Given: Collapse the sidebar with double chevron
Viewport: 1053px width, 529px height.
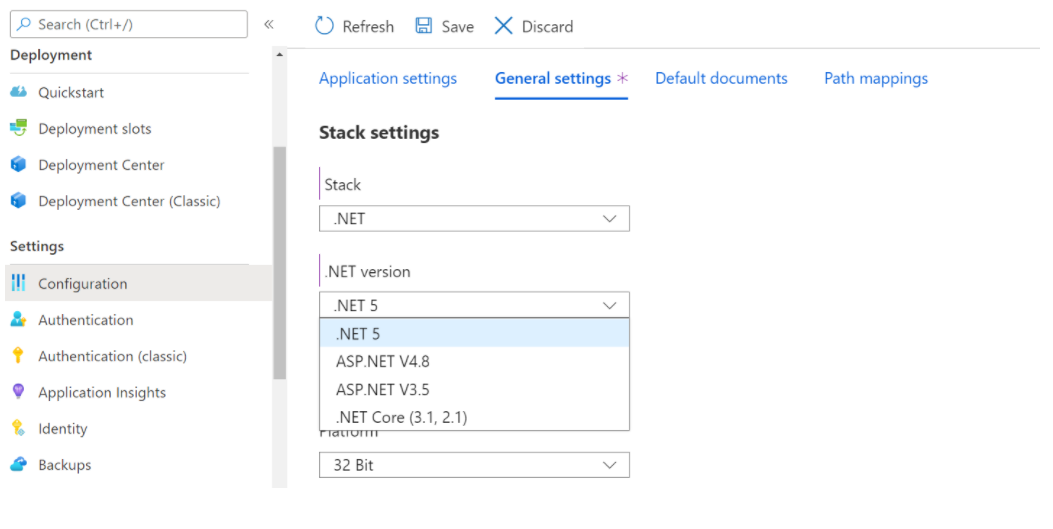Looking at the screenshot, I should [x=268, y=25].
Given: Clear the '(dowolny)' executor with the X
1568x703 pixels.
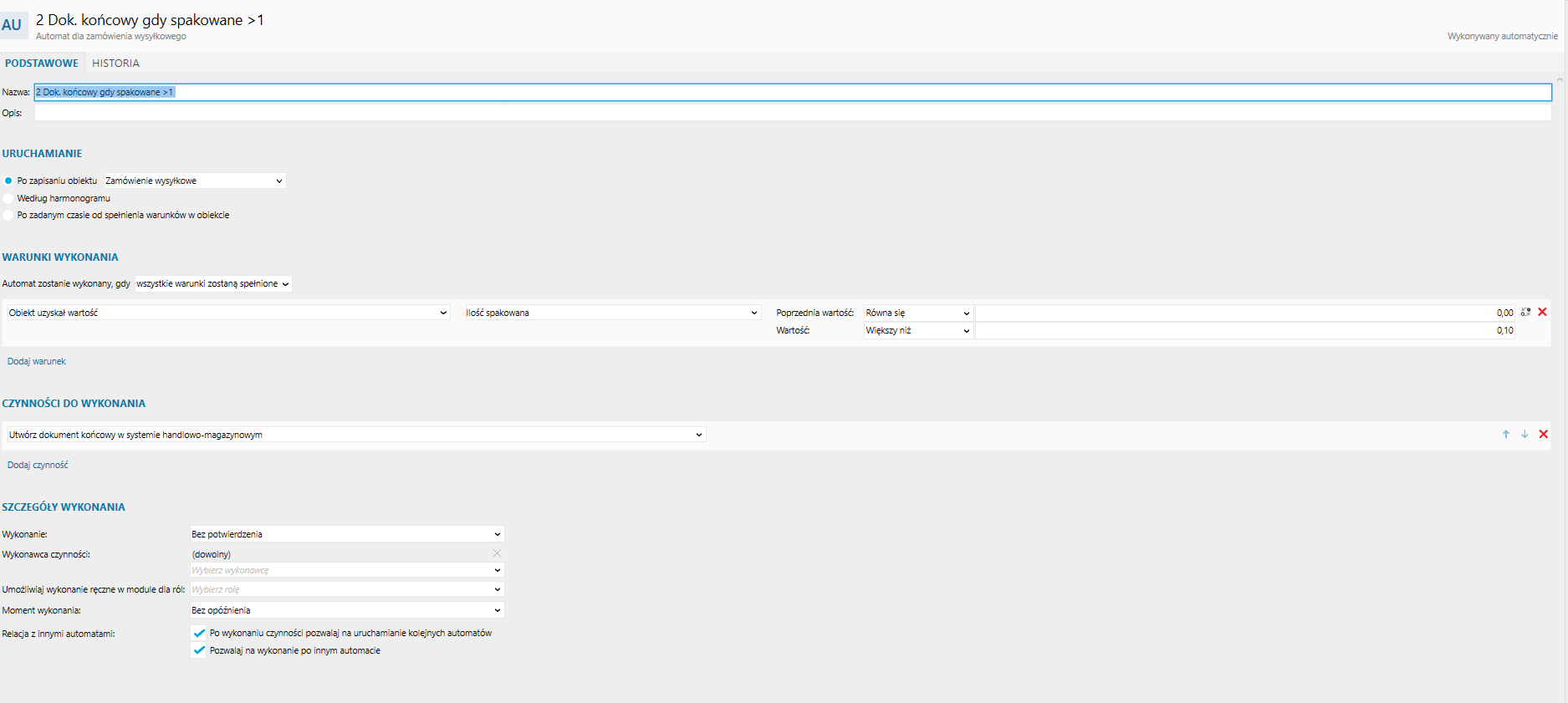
--
> **TASK REQUIREMENTS**
Could you rewrite all the items with "Given" renamed to "Instruction" and everything else unchanged? Leave the pictures out of your answer.

> **ANSWER TO THE PROBLEM**
Instruction: Collapse the sidebar with double chevron
Viewport: 1053px width, 529px height.
Looking at the screenshot, I should [x=268, y=25].
Instruction: Clear the '(dowolny)' executor with the X
1568x703 pixels.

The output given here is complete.